Problem requirements
Can you rewrite the lines, starting with the line with "Task: Open the" and going on through the line with "click(x=632, y=106)", substituting "column picker icon" for "column chooser icon" and keeping everything else unchanged? Leave the pictures out of your answer.

Input rows
<<<<

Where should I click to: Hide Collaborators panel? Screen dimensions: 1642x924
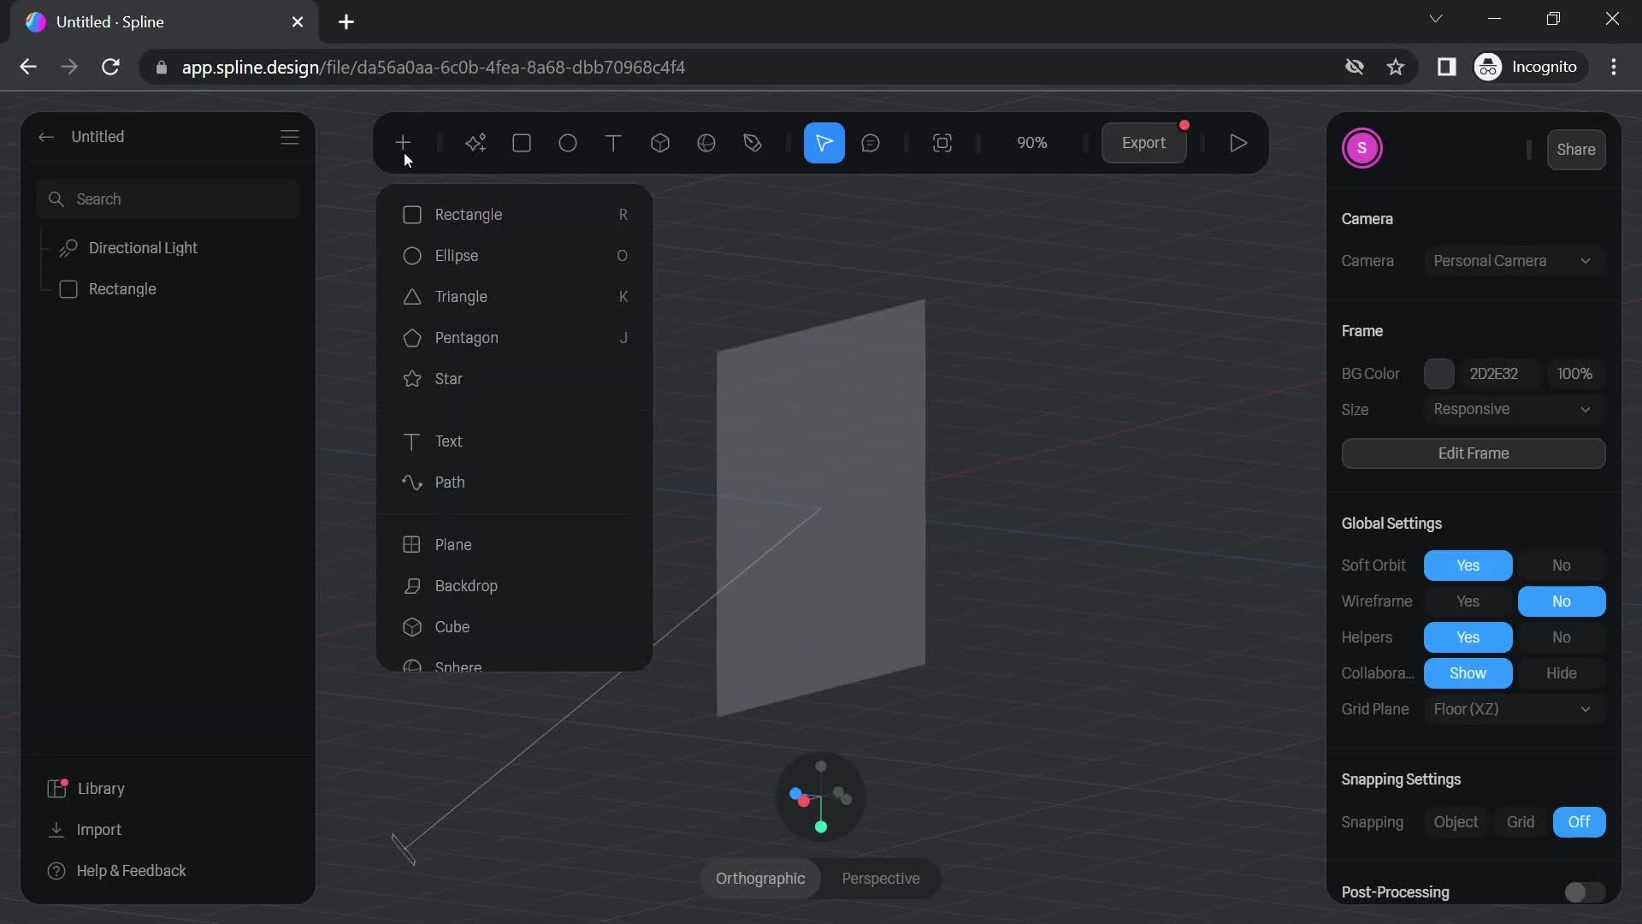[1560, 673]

>>>>
<<<<

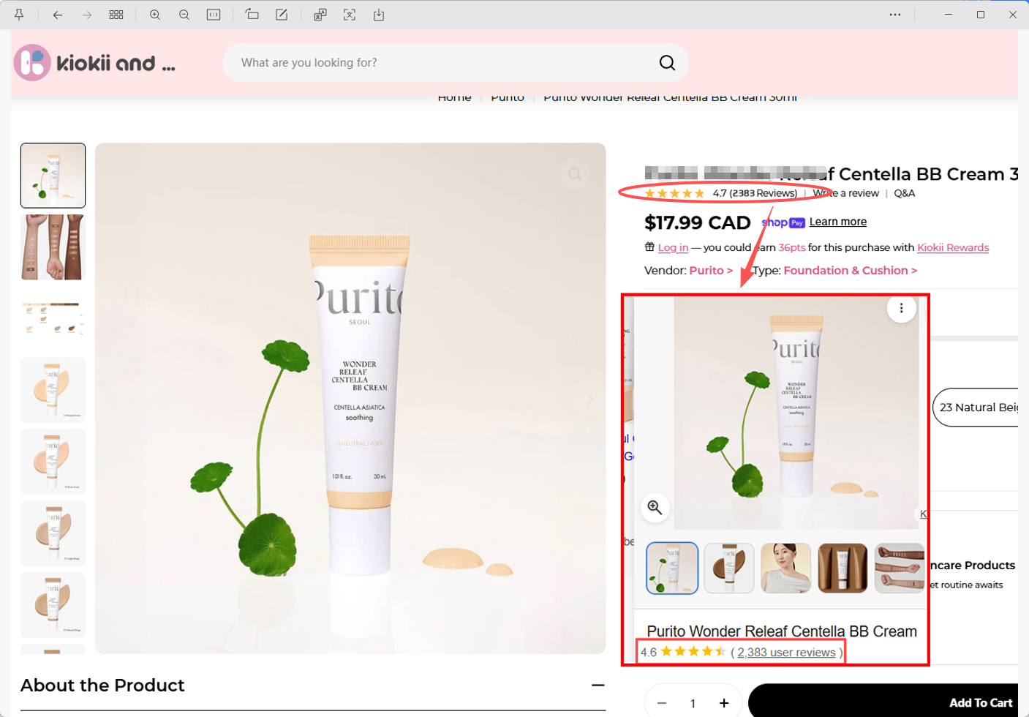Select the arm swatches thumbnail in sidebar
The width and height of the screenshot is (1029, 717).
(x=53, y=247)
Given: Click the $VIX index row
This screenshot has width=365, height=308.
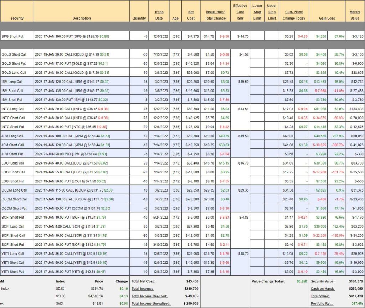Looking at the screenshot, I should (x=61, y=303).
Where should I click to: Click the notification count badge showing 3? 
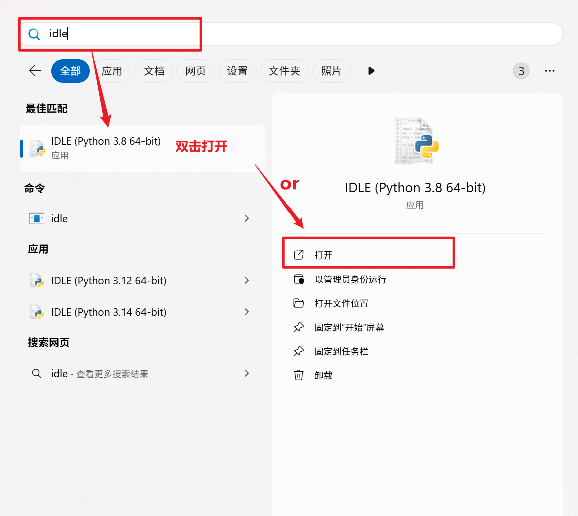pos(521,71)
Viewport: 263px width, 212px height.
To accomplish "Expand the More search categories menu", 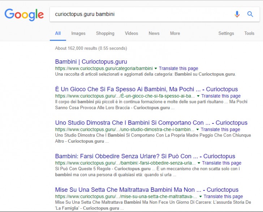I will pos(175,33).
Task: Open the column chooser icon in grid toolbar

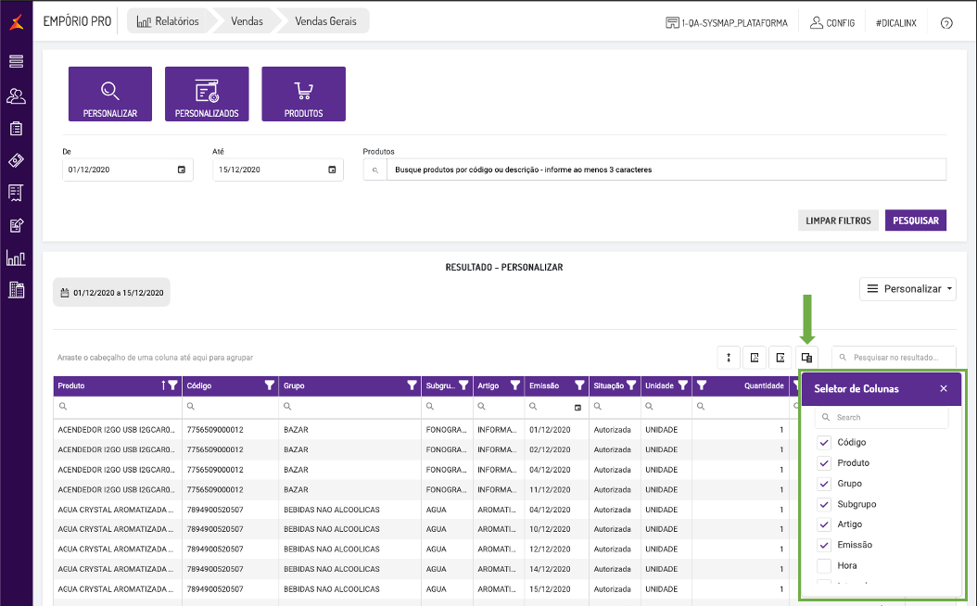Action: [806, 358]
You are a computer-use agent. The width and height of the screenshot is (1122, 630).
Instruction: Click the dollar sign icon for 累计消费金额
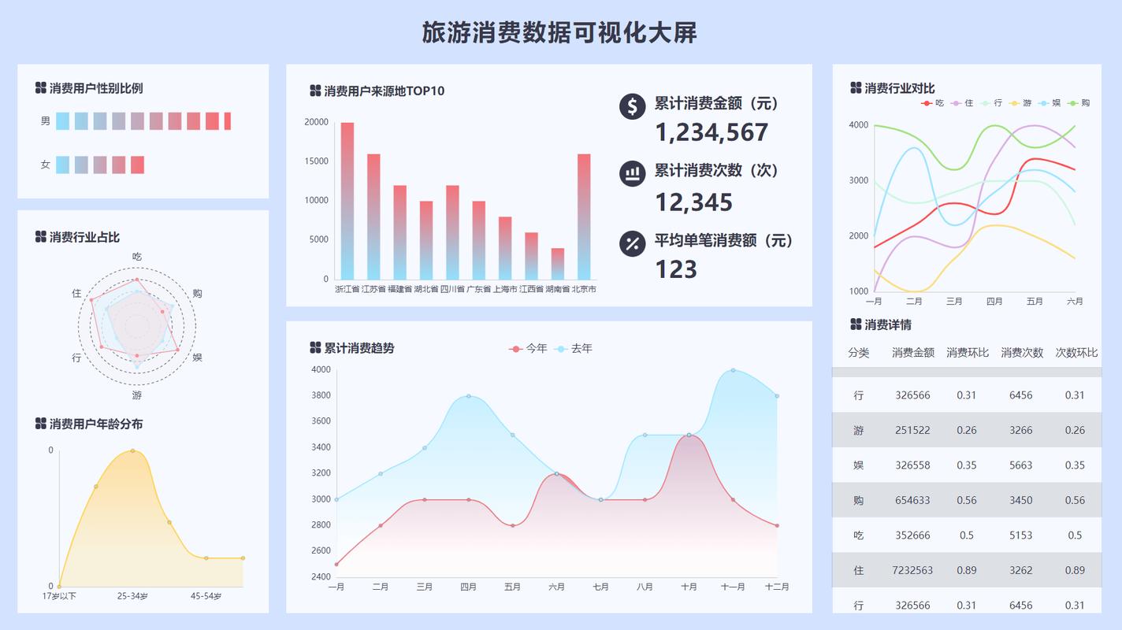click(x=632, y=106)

>>>>

In response
Task: Open the column picker icon in grid toolbar

Action: [806, 358]
You are a computer-use agent. The width and height of the screenshot is (1122, 630).
Instruction: Click the dollar sign icon for 累计消费金额
click(x=632, y=106)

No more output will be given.